La ministra de Ciencia y Universidades, Diana Morant, ha llegado a interrumpir su respuesta a una pregunta parlamentaria en el Congreso para denunciar los gritos que le dedicaba la oposición durante su intervención: “gentuza, puteros, payasos”.

Aunque el palmerismo y el matonismo parlamentario no es cosa de ahora:

2021. ¿Quién no recuerda el mítico “Que se jodan” de Andrea Fabra, la hija del afortunado en el juego y en la política Carlos Fabra –hasta siete veces le tocó la Lotería– mientras Rajoy anunciaba el recorte a las prestaciones de los parados. Fue uno de los puntos de partida del palmerismo faltón que invade nuestras instituciones, como tan bien cuenta Mauro Entrialgo en su imprescindible libro Malismo.

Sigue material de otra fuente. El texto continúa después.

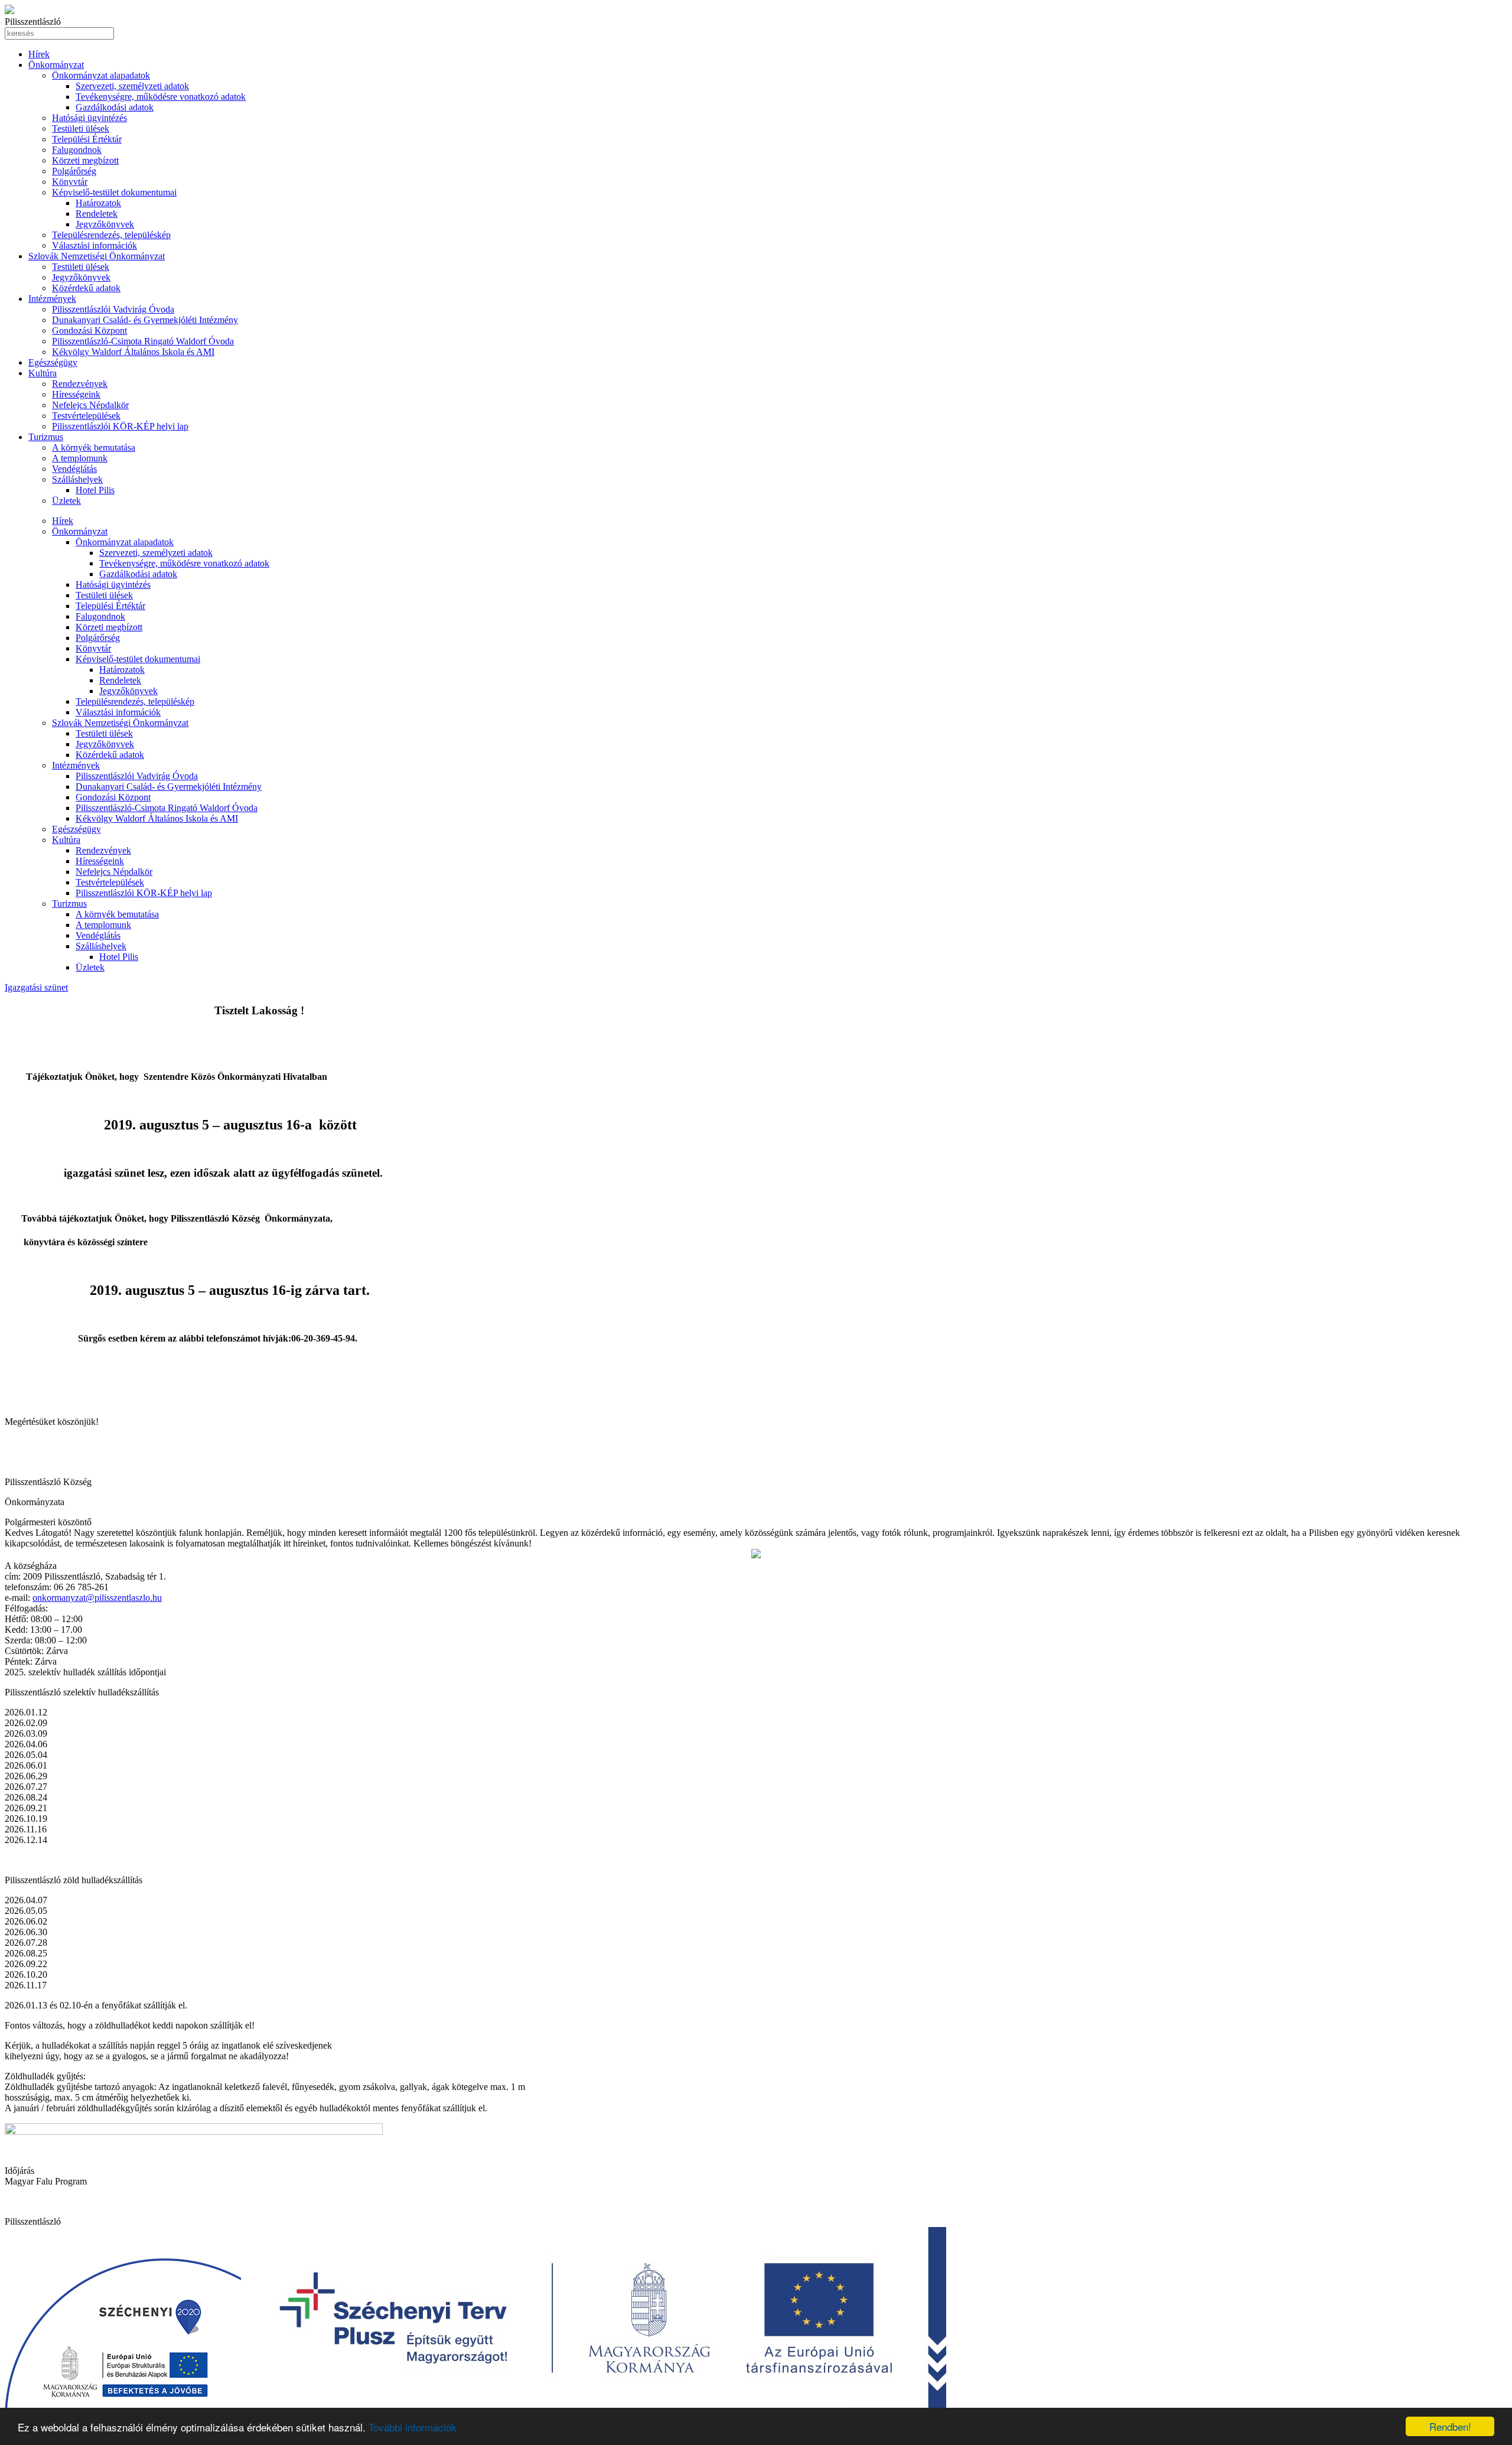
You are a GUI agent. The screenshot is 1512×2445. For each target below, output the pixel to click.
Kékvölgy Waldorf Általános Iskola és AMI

¿Quién no recuerda el prolongado aplauso en pie de todo el Partido Popular y sus gritos de “olé, olé” mientras se aprobaba la gestión de Aznar en la guerra de Irak?

Y no sólo hay palmeros de kilómetro cero, de proximidad, también hay palmeros a distancia. Trump, Milei o Putin, la Santísima Trinidad de la estupidez mundial, tienen una legión de palmeros por el mundo que jalean cualquiera de sus idas de olla.

Esta Internacional Psicopatista tiene su propia Internacional Palmerista, que ha convertido nuestro planeta en un aplauso global, la banda sonora del camino hacia su extinción.

Rememorando la famosa frase de la senadora Padmé Amidala cuando el senado galáctico aplaude que el canciller Palpatine se declara emperador para preservar el orden y la seguridad de la sociedad:

Así es como muere la libertad, con un estruendoso aplauso”.